Base and dependent fields
While selecting application fields as your training data, you require two types of field data:
- Base field is the field for which you want to predict the outcome.
- Dependent fields are the fields that you want the prediction model to use for the prediction process.
In the above example, the base field would be the "Is this a Fraud Claim", while the dependent fields could be"Months as Customer", "Incident Severity", and "Total Claim Amount" fields.
After you've chosen the records for your training data, by default, the data from all your records will be taken into consideration. Sometimes, you might want to focus on learning and making predictions on a specific set of records. You can define a criteria that filters a specific set of records to train your prediction model; this criteria can be set by laying out a set of conditions as per your need. You can use this step to filter your data if you're aware that the records you are using to train a model contain irrelevant information.
Let's assume an insurance company uses Creator to build an application that predicts whether an insurance claim request is fraudulent or not. To predict this accurately, the model should be trained with all the records found in the application form, thereby widening the model's comprehension.
Now, let's say that the insurance company has declared that all claim requests with the incident date before the year 2018 cannot be processed. When this is entered as a criteria, only the requests raised after 2018 will be considered for the fraud claim. You can use the criteria in this case and filter the records accordingly.
Data from CSV File
Another way of selecting the training data is to use the data stored in your files of CSV format. In case your data has unsupported field columns, they won't be shown in the column selection page.
The Prediction model supports training data from CSV in the following data types: number, text, date and date-time. Data from these two types can be added as the base column and dependent columns.
Any columns with unwanted data that don't fall into one of these two data types below are unsupported in CSV prediction. If your data has unsupported field column types, they won't be shown in the field selection page.
Base and dependent columns
The columns that you select from this CSV will act as base and dependent columns for training.

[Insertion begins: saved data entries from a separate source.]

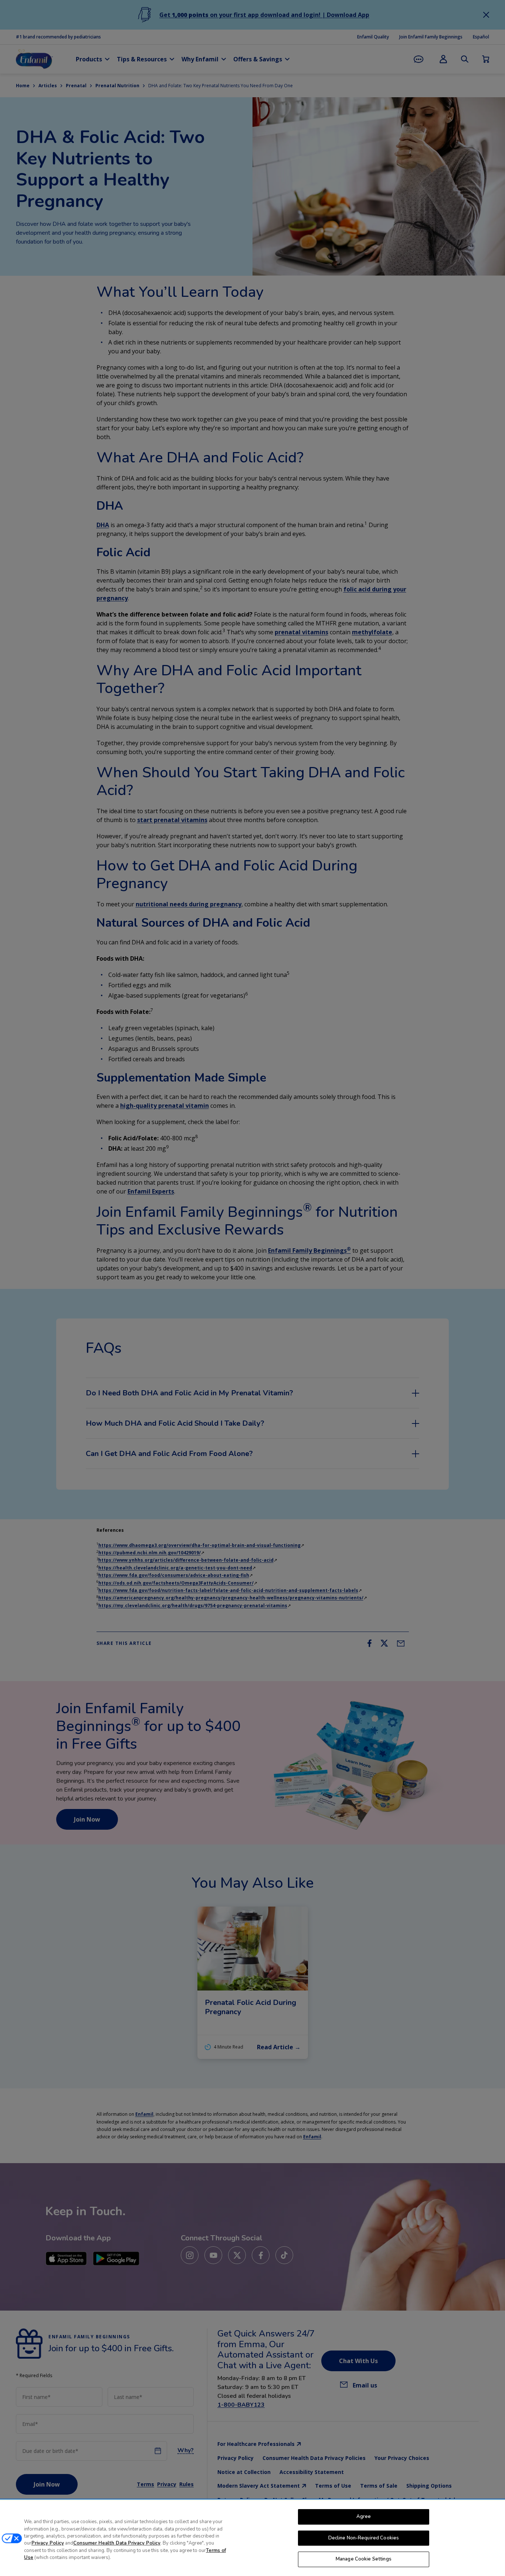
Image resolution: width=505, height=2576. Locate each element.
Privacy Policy (47, 2543)
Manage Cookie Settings (364, 2559)
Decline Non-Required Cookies (363, 2538)
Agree (363, 2516)
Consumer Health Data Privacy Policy (116, 2543)
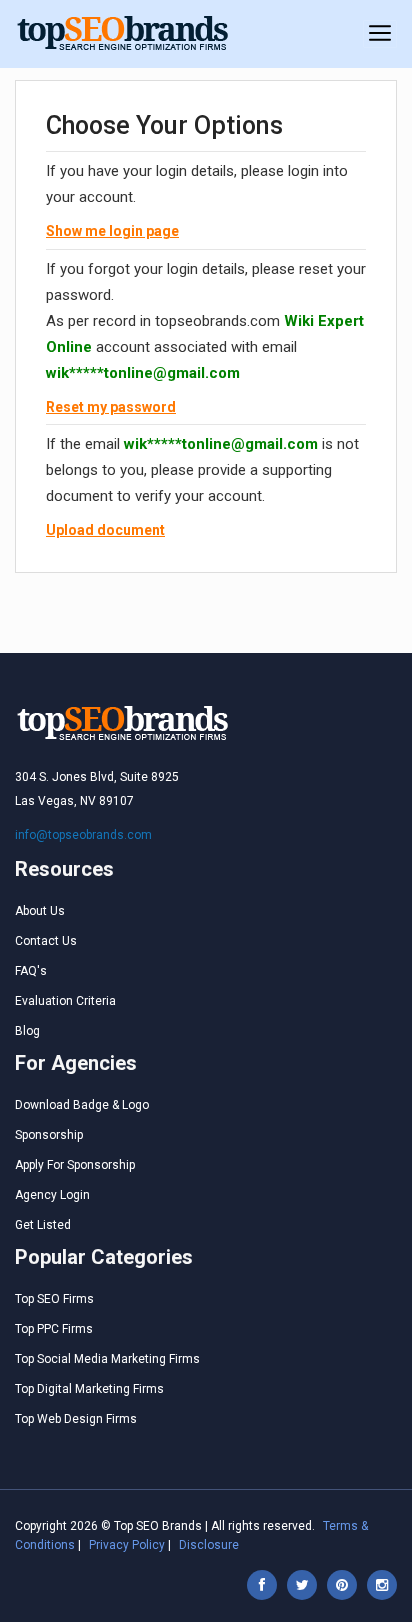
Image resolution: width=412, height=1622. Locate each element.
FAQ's (31, 971)
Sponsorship (49, 1135)
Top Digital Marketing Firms (89, 1389)
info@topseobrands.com (83, 835)
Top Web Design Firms (76, 1419)
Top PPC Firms (54, 1329)
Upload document (105, 530)
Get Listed (43, 1225)
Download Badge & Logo (82, 1105)
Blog (27, 1031)
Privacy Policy (127, 1545)
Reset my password (111, 407)
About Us (40, 911)
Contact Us (46, 941)
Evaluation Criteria (65, 1001)
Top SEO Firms (54, 1299)
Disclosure (209, 1545)
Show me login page (112, 231)
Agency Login (52, 1195)
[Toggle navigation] (380, 34)
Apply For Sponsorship (75, 1165)
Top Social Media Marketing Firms (107, 1359)
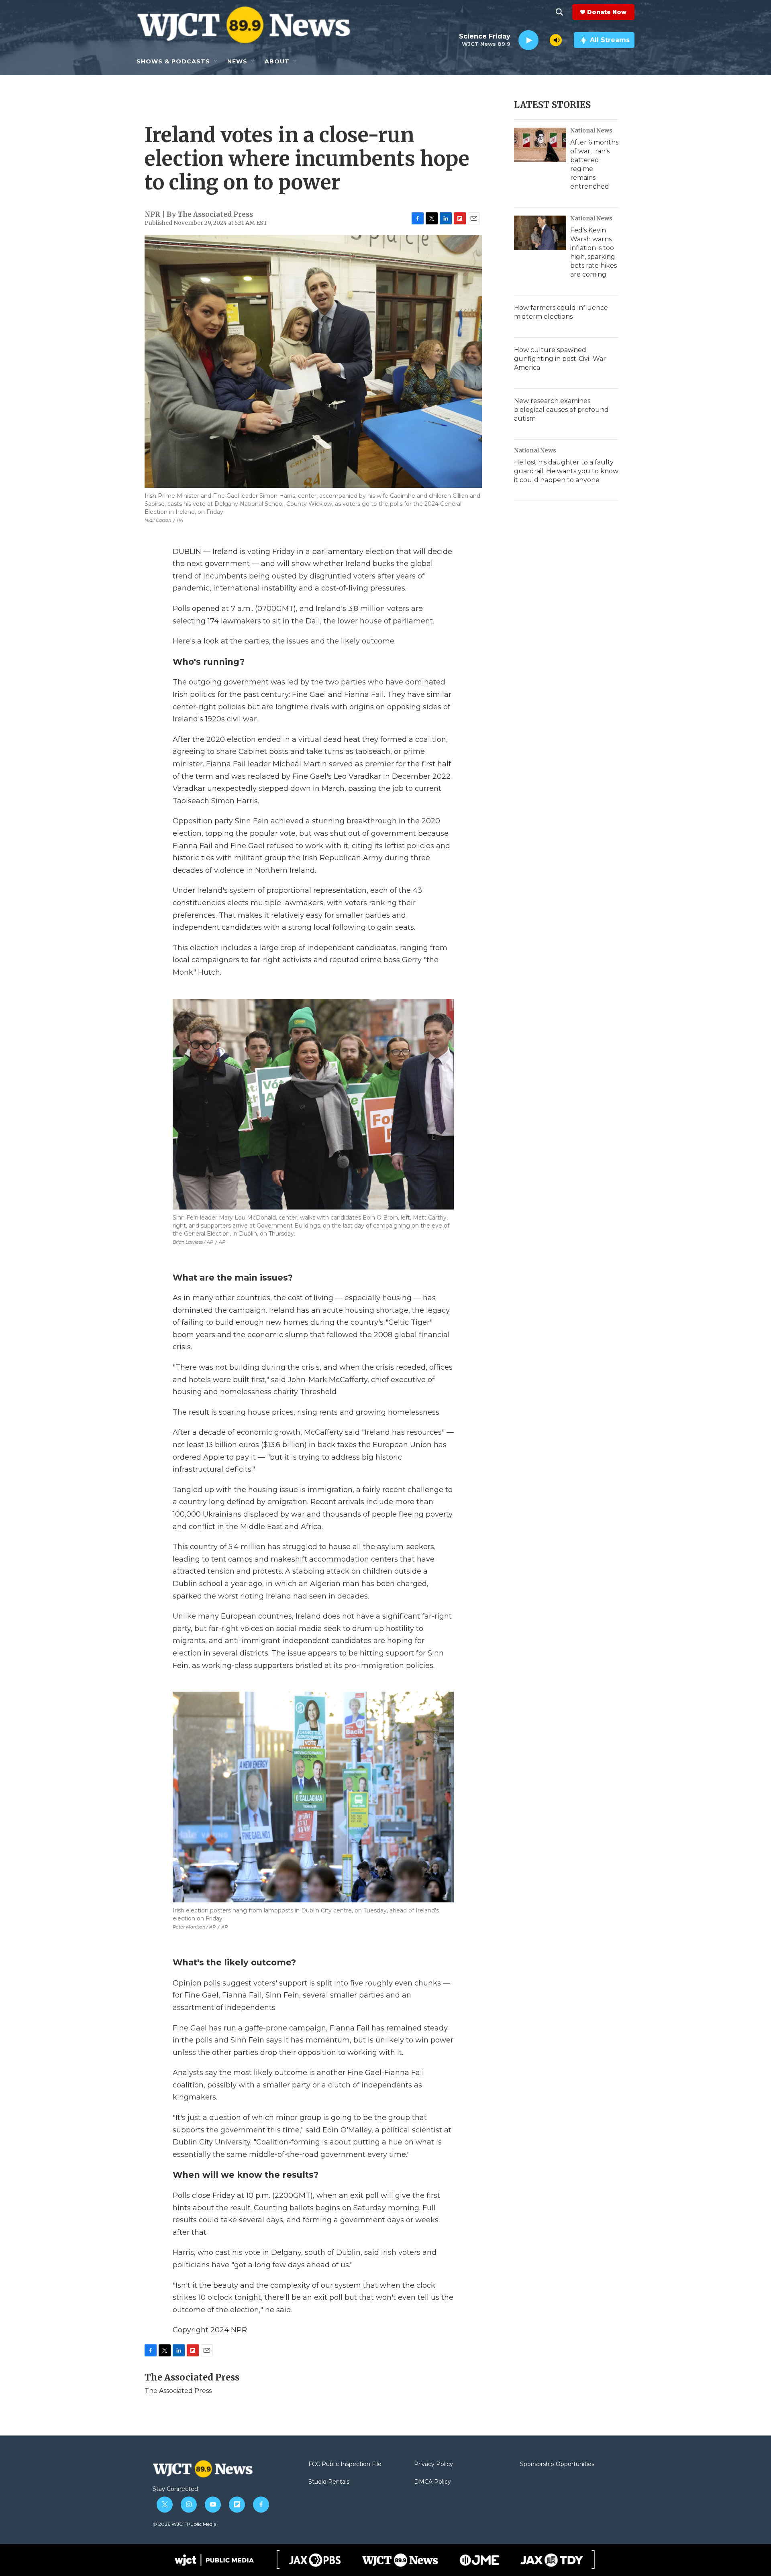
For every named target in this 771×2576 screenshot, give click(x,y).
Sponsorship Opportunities (557, 2464)
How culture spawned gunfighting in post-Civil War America (560, 358)
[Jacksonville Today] (551, 2560)
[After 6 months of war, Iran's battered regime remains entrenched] (540, 145)
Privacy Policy (433, 2464)
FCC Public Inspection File (344, 2464)
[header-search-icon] (559, 12)
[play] (528, 40)
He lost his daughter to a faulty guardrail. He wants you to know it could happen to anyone (566, 471)
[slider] (544, 40)
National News (591, 130)
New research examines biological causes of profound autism (561, 409)
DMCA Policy (432, 2482)
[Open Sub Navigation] (216, 61)
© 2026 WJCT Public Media (184, 2524)
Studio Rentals (328, 2482)
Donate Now (606, 12)
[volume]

- Base column is the column for which you want to predict the outcome.
- Dependent columns are the columns that you want the prediction model to use for the prediction process.
In the above example, the base column would be the "Fraud Claim", whereas the dependent columns could be "Months as Customer", "Incident Severity", and "Total Claim Amount" fields.
- A base field/column is required to predict the outcome.
- A maximum of 20 dependent fields/columns can be added to your prediction model.
- You can add up to 20 criteria per prediction model.
- 4MB is the maximum file size limit for CSV files.
- You need a minimum of 50 records for training the model. To achieve higher accuracy, you can add more than 10000 records to make the data richer.
After adding the training data, you can review the model details such as Model Name, Base Field/Column, and Dependent Fields/Columns. If required, you can modify the Model Name, Base Field/Column, and Dependent Fields/Columns by going back. Otherwise, you can proceed to train the model.
Before you can actually use your prediction model in your application, you have to train it to perform and produce the expected outcomes. After you've selected and reviewed your data fields/columns, click Train to train your model.